An exact reproduction of all the entries below is required.

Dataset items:
== Segment start ==
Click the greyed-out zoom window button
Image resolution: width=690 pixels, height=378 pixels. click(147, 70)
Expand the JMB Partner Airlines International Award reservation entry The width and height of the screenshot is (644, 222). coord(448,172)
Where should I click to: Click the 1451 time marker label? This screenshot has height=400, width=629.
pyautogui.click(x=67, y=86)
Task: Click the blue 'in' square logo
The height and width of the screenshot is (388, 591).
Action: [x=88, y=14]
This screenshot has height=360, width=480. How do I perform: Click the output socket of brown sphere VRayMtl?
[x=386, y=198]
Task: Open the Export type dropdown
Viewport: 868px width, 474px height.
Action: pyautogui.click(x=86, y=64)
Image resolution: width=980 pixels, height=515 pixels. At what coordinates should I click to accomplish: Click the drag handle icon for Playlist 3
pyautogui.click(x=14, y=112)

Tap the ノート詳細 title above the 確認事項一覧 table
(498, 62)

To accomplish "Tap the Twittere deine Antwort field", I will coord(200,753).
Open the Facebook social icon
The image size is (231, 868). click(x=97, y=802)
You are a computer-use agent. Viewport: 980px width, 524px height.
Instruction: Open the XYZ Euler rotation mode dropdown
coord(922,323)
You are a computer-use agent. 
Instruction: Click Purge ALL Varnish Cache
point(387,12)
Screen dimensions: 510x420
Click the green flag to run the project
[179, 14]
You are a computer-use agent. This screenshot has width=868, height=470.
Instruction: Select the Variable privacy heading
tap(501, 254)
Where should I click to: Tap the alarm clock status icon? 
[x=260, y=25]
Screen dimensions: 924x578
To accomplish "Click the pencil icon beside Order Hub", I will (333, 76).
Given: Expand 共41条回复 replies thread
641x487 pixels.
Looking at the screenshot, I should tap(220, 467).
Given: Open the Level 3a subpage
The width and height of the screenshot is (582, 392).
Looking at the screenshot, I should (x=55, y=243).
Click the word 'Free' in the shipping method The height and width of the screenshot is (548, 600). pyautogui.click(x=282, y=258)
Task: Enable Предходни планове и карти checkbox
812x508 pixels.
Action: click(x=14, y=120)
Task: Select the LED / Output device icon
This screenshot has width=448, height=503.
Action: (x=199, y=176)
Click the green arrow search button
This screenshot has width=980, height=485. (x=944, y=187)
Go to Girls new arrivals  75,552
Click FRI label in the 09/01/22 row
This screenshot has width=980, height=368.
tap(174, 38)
== Segment end ==
#### [Response for this exercise]
Click the greyed-out zoom window button
Image resolution: width=690 pixels, height=378 pixels. click(147, 70)
Expand the JMB Partner Airlines International Award reservation entry The width and height of the screenshot is (644, 222). coord(448,172)
Where should I click to: Click the 1451 time marker label? This screenshot has height=400, width=629.
pyautogui.click(x=67, y=86)
Task: Click the blue 'in' square logo
The height and width of the screenshot is (388, 591).
Action: [x=88, y=14]
This screenshot has height=360, width=480. How do I perform: Click the output socket of brown sphere VRayMtl?
[x=386, y=198]
Task: Open the Export type dropdown
Viewport: 868px width, 474px height.
Action: pyautogui.click(x=86, y=64)
Image resolution: width=980 pixels, height=515 pixels. At what coordinates should I click to accomplish: Click the drag handle icon for Playlist 3
pyautogui.click(x=14, y=112)

Tap the ノート詳細 title above the 確認事項一覧 table
(498, 62)

To accomplish "Tap the Twittere deine Antwort field", I will coord(200,753).
Open the Facebook social icon
The image size is (231, 868). click(x=97, y=802)
You are a computer-use agent. Viewport: 980px width, 524px height.
Instruction: Open the XYZ Euler rotation mode dropdown
coord(922,323)
You are a computer-use agent. 
Instruction: Click Purge ALL Varnish Cache
point(387,12)
Screen dimensions: 510x420
Click the green flag to run the project
[179, 14]
You are a computer-use agent. This screenshot has width=868, height=470.
Instruction: Select the Variable privacy heading
tap(501, 254)
Where should I click to: Tap the alarm clock status icon? 
[x=260, y=25]
Screen dimensions: 924x578
To accomplish "Click the pencil icon beside Order Hub", I will (333, 76).
Given: Expand 共41条回复 replies thread
641x487 pixels.
Looking at the screenshot, I should tap(220, 467).
Given: Open the Level 3a subpage
The width and height of the screenshot is (582, 392).
Looking at the screenshot, I should (x=55, y=243).
Click the word 'Free' in the shipping method The height and width of the screenshot is (548, 600). pyautogui.click(x=282, y=258)
Task: Enable Предходни планове и карти checkbox
812x508 pixels.
Action: click(x=14, y=120)
Task: Select the LED / Output device icon
This screenshot has width=448, height=503.
Action: (x=199, y=176)
Click the green arrow search button
This screenshot has width=980, height=485. (x=944, y=187)
Go to Girls new arrivals  75,552
Click FRI label in the 09/01/22 row
This screenshot has width=980, height=368.
tap(174, 38)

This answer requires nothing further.